In ogni caso, ormai il Kosovo è una realtà consolidata con la quale Belgrado si vede costretta a fare i conti, in un esercizio di realpolitik che è sempre risultato di difficile esecuzione per la politica serba. La stabilizzazione dei Balcani, a mio avviso, prima di ogni integrazione politico-militare, passa dallo sblocco dell’impasse diplomatico Pristina-Belgrado (con la Serbia che riconosce ufficialmente Pristina ricevendo in cambio il controllo delle municipalità serbe settentrionali) e da un’operazione di “bonifica” nonché serio ripristino dello stato di diritto in Montenegro e Kosovo, dove il potere delle bande ed il livello delle attività di contrabbando e spaccio raggiungono livelli preoccupanti per gli standard regionali.

Le potenze occidentali si stanno preoccupando di dare ai kosovari delle forze armate, ma al momento non sembrano preoccuparsi di quanto bolle in pentola a quelle latitudini: Macedonia, Albania, Bosnia e, appunto, Kosovo rappresentano l’arco immaginato dalla Turchia (membro Nato, è bene ricordarlo) per far leva sulle istanze neo-ottomaniste promosse da diverse Ong, organizzazioni politiche ed istituzioni religiose pilotate da Ankara, già resesi protagoniste di una massiccia sponsorizzazione del jihadismo in area balcanica.
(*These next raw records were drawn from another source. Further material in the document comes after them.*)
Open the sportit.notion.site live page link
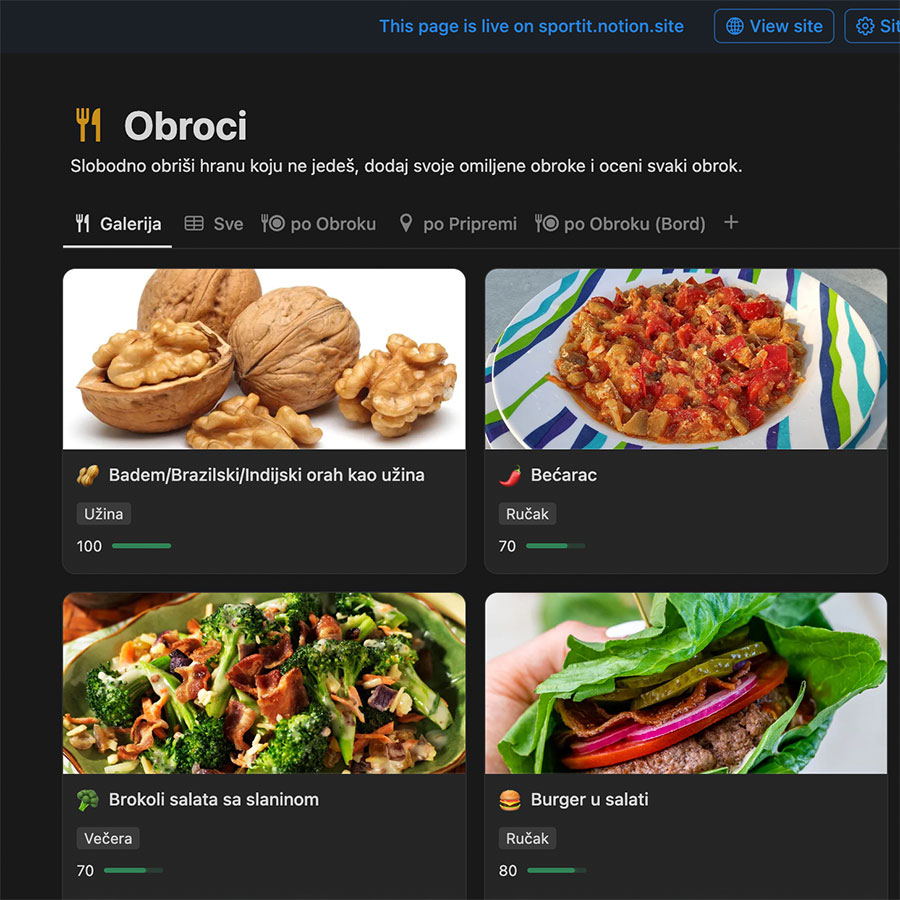The width and height of the screenshot is (900, 900). pyautogui.click(x=531, y=26)
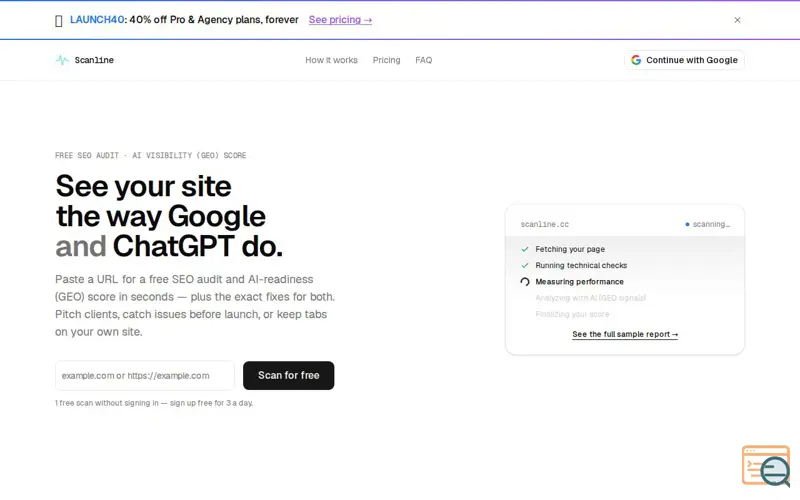Click the Fetching your page checkmark
The height and width of the screenshot is (500, 800).
pyautogui.click(x=524, y=249)
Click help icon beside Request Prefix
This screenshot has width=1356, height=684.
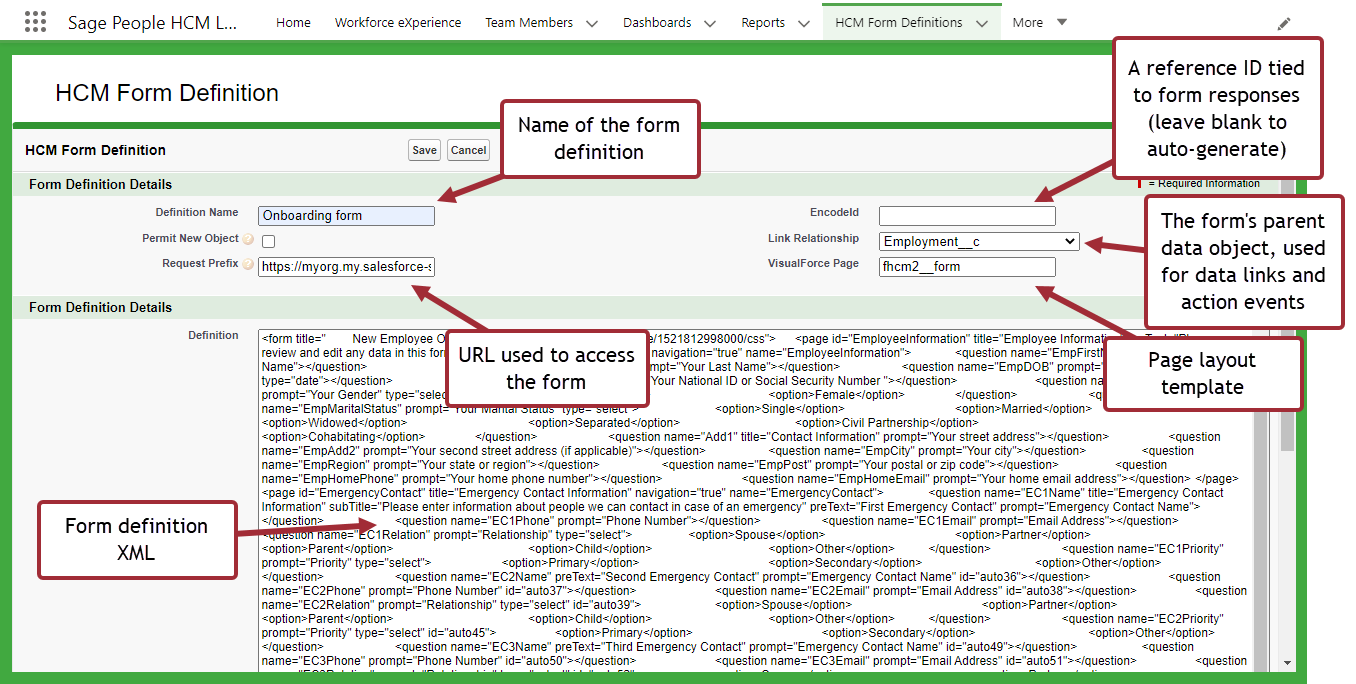coord(248,265)
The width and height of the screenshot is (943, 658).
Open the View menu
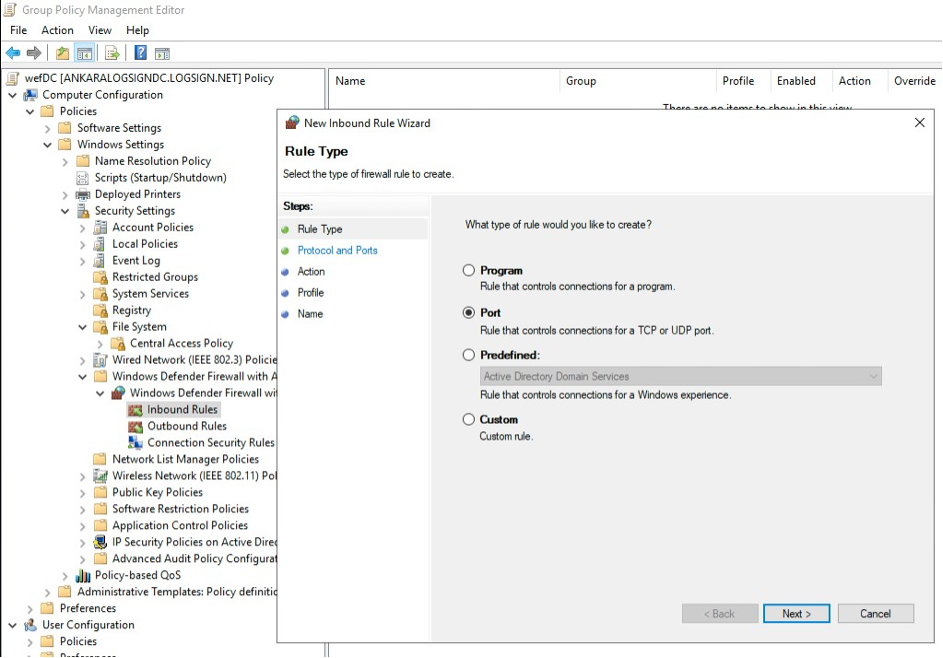pos(99,30)
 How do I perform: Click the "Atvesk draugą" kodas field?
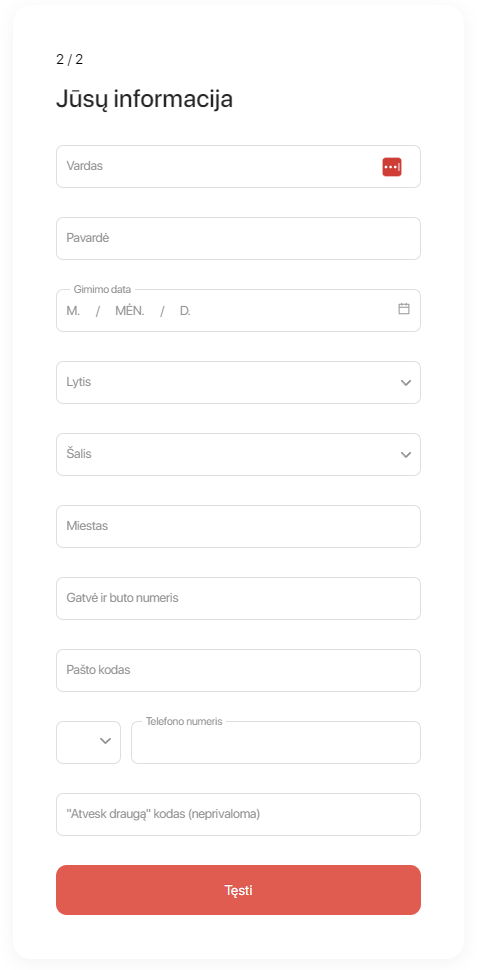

Le istanze albanesi potrebbero trovare nelle mire di Ankara un ottimo alleato, non solo dal punto di vista ideologico, ma anche economico. Tutti questi fattori dovrebbero far riflettere, in primis, l’Unione Europea. All’inizi degli anni ’90 l’Occidente, preso dalla dissoluzione dell’Urss e dalla guerra in Kuwait, abbassò il livello di guardia, sottovalutando la situazione sociopolitica della Jugoslavia. Bisogna evitare che l’estremismo terrorista dello Stato Islamico, la crisi libica e la guerra in Siria contribuiscano a farci distrarre, illudendoci nel pensare che la storia dei Balcani possa fermarsi agli accordi di Dayton.